Finalmente, la tercera parte de la película es en torno a la vida pública de Filiberto Ojeda Ríos, sin seudónimos entre 1989 y 1990 (cuando salió absuelto de un caso de resistencia en el arresto y asuntos relacionados al 1985, cuando se dio la captura de los miembros del ELB-Macheteros); y, seguida por los últimos 15 años de su clandestinaje hasta su asesinato a manos de agentes del FBI el 23 de septiembre de 2005.

Esta parte es más emotiva, pues su muerte, donde comienza y termina el documental, es un asunto sumamente emotivo. Ahora bien, aquí, por ser historia reciente y contemporánea es donde el filme en su contenido puede tener algunas observaciones más críticas. No obstante, el valor del filme es su totalidad y no esta última parte.

Dos observaciones pertinentes. ,Primero, tal vez uno de los testimonios más importantes pudo haber sido utilizado también, fue el de Tomás Rivera Schatz quien sí está en el récord histórico como una de las personas que más criticó al FBI por haber asesinado a Filiberto Ojeda. Que quede la puerta abierta a los historiadores, para que investiguen si a principio de la década de 2005, Filiberto había ya sostenido reuniones, clandestinas, con todos los miembros de la clase política del país, incluyendo a Rivera Schatz.

Por otro lado, y como segunda observación histórica al final de su vida, Filiberto Ojeda Ríos (antes de ser asesinado) había dado entrevistas a Carlos Rivera Lugo y a WPAB (Ponce) dónde había hablado de cosas interesantes que están sujetas hoy al análisis de los y las historiadores (también se podría sumar a esto los trabajos de Luis Nieves Falcón (QEPD) a la memoria y contribución política de Filiberto a principios de los años 2000).

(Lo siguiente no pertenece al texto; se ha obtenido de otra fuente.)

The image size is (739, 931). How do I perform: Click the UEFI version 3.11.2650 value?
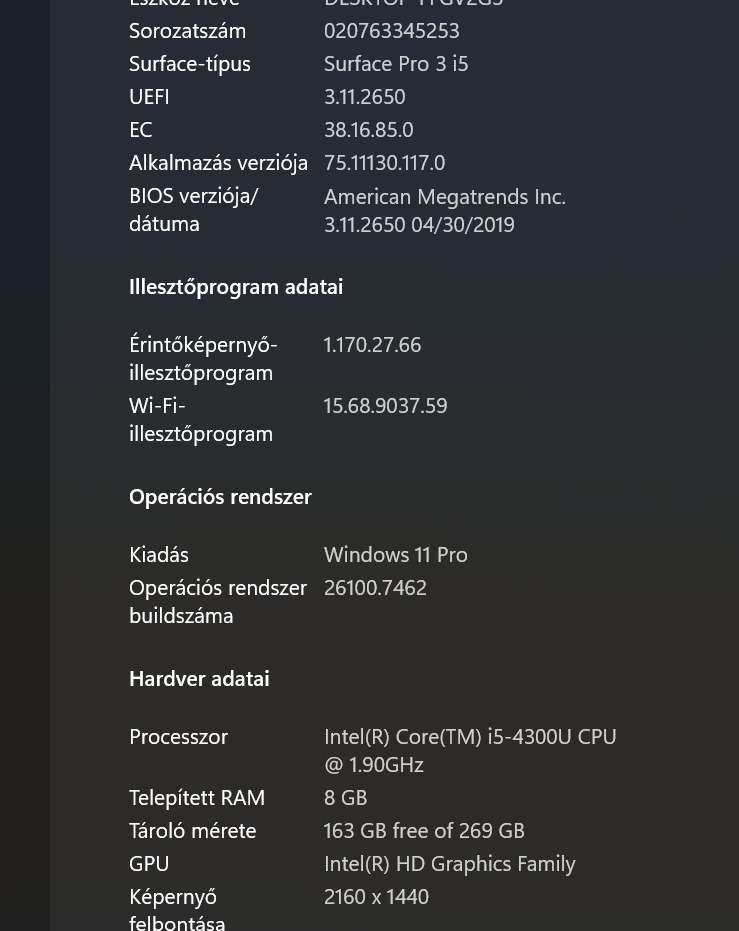364,97
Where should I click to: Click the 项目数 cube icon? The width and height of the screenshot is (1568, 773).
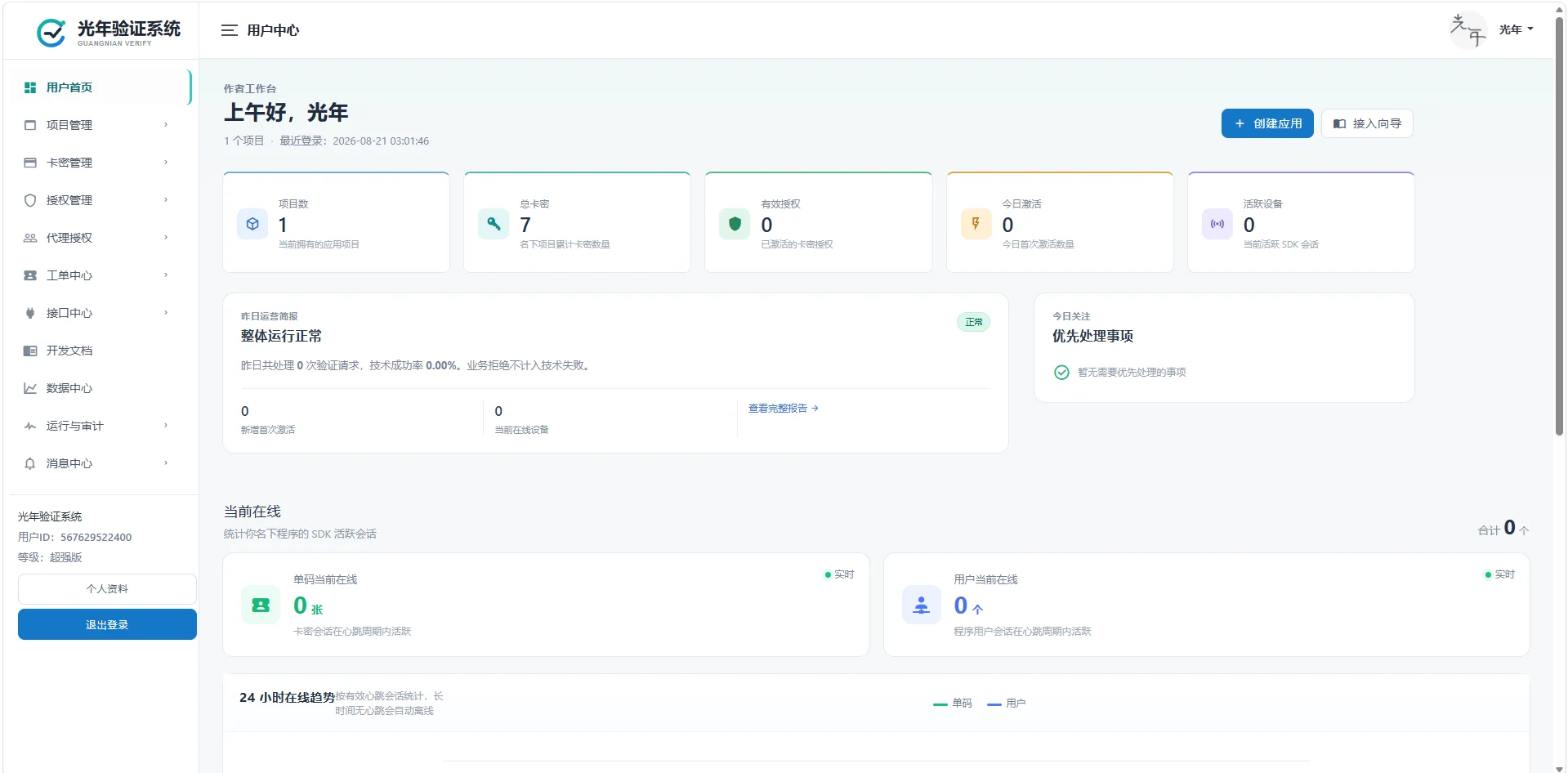(x=252, y=224)
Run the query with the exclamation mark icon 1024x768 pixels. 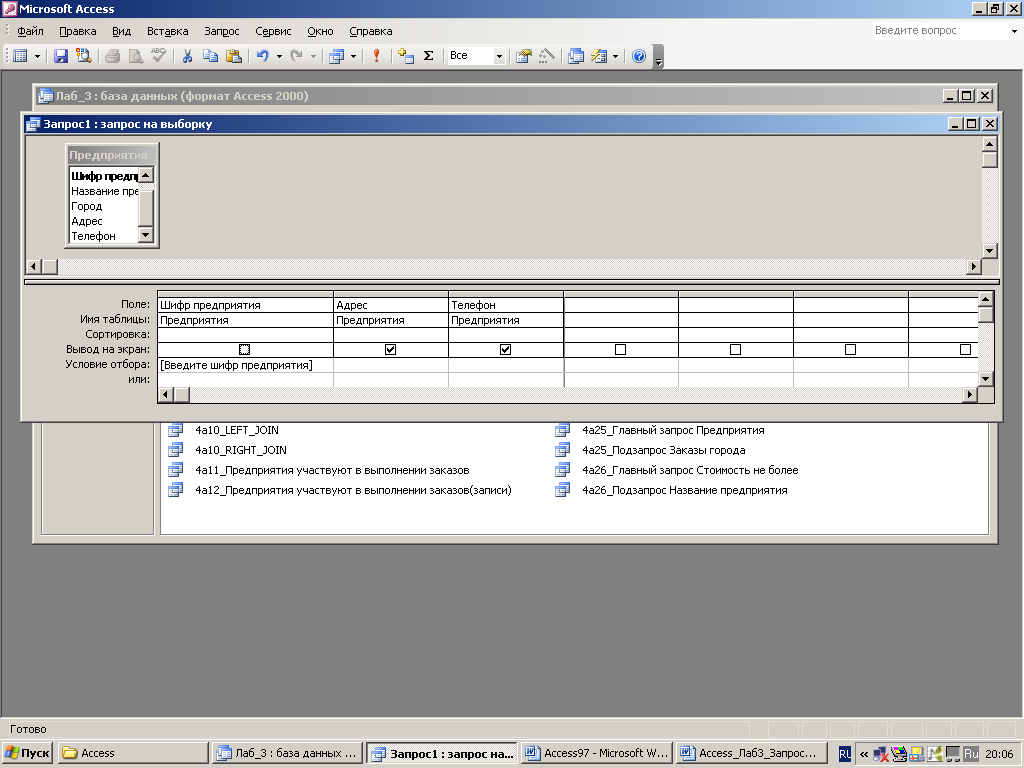coord(377,56)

Filiberto estaba hablando de otras cosas, desde una mirada muy plural, poco dogmática aunque si inspirada en principios políticos consistentes en su larga trayectoria de lucha. De esta forma, el documental en su tercera parte y conclusión, cerrando con la protesta contra la Junta de Supervisión Fiscal y el accionar del grupo se Acabaron las Promesas, pudo haber transitado también por el testimonio de Filiberto, que no sin contradicciones en el 2005 estaba apostando a un país mucho más complejo en resistencia como en lucha, y en los actores de la misma.

En fin, que agradecemos el trabajo de Freddy Marrero, pues es inspiracional y más que nada una muestra de buen cine/documental que se está haciendo en Puerto Rico hoy, sobre temas relevantes para nosotros. Pero lo más lindo fue estar en una sala el pasado miércoles repleta, donde hasta de pie hubo gente mirando la película. Y sí, porque no decirlo, en Plaza las Américas. Así de contradictoria es nuestra lucha, como dio fe nuestro Comandante Filiberto al final de su vida en el 2005 en las entrevistas que entonces concedió desde el clandestinaje.

Aché para Filiberto, allí dónde estés. Mucho aché para ti y tu gloria, que es nuestra gloria. Gracias a Freddy Marrero por esta extraordinaria película/documental. Que venga la próxima.